- **AIM OF THE TASK**
Write out the line with "Sort the table by the Name column" and each line after it to the end of the material, exactly as they appear and with nothing else.

- **RECORDS FOR THE EXERCISE**
▼▼▼
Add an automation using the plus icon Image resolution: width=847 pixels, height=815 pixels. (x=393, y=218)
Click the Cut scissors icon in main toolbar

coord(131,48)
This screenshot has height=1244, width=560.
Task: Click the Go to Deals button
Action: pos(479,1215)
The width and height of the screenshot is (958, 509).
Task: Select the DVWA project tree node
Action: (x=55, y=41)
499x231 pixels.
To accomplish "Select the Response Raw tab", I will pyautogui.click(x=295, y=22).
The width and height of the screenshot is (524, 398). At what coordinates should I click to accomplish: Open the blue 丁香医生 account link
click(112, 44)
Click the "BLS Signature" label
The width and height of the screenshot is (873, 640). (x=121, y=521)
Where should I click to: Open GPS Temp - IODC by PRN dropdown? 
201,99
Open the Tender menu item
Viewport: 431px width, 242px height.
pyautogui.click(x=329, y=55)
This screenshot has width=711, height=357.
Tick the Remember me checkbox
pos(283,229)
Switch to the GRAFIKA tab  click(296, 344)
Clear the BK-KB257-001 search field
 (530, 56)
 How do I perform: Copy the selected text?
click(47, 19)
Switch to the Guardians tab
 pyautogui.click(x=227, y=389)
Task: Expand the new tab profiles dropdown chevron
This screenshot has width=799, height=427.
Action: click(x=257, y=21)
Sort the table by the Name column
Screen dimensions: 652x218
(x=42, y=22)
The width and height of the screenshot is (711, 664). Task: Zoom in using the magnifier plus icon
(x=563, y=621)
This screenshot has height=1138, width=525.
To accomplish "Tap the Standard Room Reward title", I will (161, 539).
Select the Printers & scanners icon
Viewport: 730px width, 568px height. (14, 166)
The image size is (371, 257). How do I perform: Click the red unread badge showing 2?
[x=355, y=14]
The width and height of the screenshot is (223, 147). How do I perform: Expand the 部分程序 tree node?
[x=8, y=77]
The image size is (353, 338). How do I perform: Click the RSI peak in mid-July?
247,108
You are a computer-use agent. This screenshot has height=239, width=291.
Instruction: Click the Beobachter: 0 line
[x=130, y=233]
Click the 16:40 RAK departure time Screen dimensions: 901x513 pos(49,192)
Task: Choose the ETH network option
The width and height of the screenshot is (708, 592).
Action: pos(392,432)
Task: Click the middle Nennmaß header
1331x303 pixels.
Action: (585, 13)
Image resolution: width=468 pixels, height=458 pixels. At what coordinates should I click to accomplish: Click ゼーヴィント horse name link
▲▲▲
- **ANSWER TO THIS TASK**
Sort the table by the Name column
Screen dimensions: 652x218
(x=42, y=22)
The width and height of the screenshot is (711, 664). Task: Zoom in using the magnifier plus icon
(x=563, y=621)
This screenshot has height=1138, width=525.
To accomplish "Tap the Standard Room Reward title", I will (161, 539).
Select the Printers & scanners icon
Viewport: 730px width, 568px height. (14, 166)
The image size is (371, 257). How do I perform: Click the red unread badge showing 2?
[x=355, y=14]
The width and height of the screenshot is (223, 147). How do I perform: Expand the 部分程序 tree node?
[x=8, y=77]
The image size is (353, 338). How do I perform: Click the RSI peak in mid-July?
247,108
You are a computer-use agent. This screenshot has height=239, width=291.
Instruction: Click the Beobachter: 0 line
[x=130, y=233]
Click the 16:40 RAK departure time Screen dimensions: 901x513 pos(49,192)
Task: Choose the ETH network option
The width and height of the screenshot is (708, 592).
Action: pos(392,432)
Task: Click the middle Nennmaß header
1331x303 pixels.
Action: (585, 13)
Image resolution: width=468 pixels, height=458 pixels. At what coordinates should I click to accomplish: Click ゼーヴィント horse name link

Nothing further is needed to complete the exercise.